The webinar was held with the background of the tourism levies in Edinburgh and Glasgow, being echoed across England and Wales.


On it, David Orr, CEO, Resident Hotels, told attendees: “In 1969 the Tourism Act looked at the sector’s benefits, not just as something which could be plucked. Being viewed as a golden goose is a short-term message, you have to be able to give the government a solution. This debate is not just across Edinburgh or Scotland, it is more widespread, these debates are happening across the whole of Europe. We’re about to have Budgets north and south of the border and the message is that a growth agenda is deliverable.
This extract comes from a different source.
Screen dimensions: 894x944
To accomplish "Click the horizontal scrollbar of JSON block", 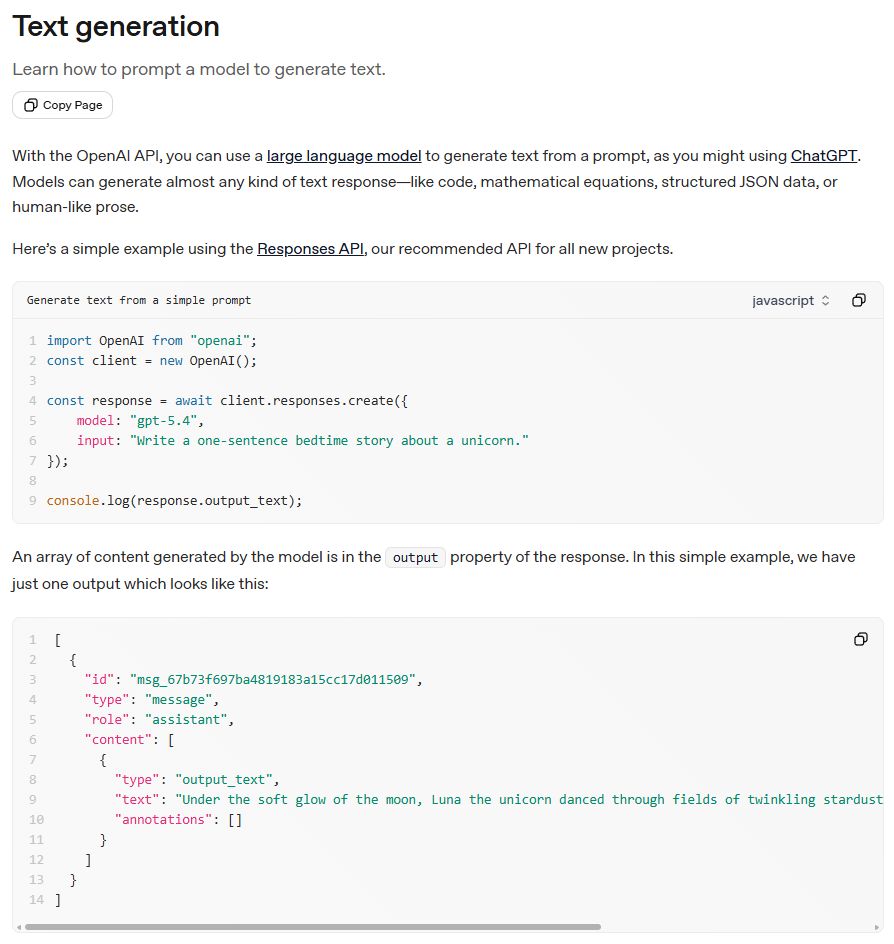I will tap(312, 927).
“It’s important to respond in a way that government finds credible. While I am not happy with the levy, you cannot constantly have a negative approach to how government wrestles with these problems. We should be telling a growth story, showing that investment can speed up returns and showing ourselves to be flexible.”


So let’s look at that Tourism Act. The Act established a British Tourist Authority and Tourist Boards for England, Scotland and Wales with responsibility for promoting the development of tourism to and within Great Britain and provided financial assistance out of public funds “for the provision of new hotels and the extension, alteration and improvement of existing hotels”.


Sounds great, but why? “To encourage people to visit Great Britain and people living in Great Britain to take their holidays there” To give the sector one voice and, in doing that, recognising tourism as part of our lives and as part of our economy.


Those early hopes and dreams seem to have faded a little and the sector is now being picked over for signs of tax, something which is testing it to its limits, particularly in the team-heavy areas of pubs, restaurants and luxury hotels.


The hope is, as the Budget approaches, that the government will hark back to that long-term view and remember that the sector is about more than revenue, it’s about people’s quality of life and about the careers on offer.


As Orr concluded: “You can’t offshore it, it’s here; the sector, the talent.”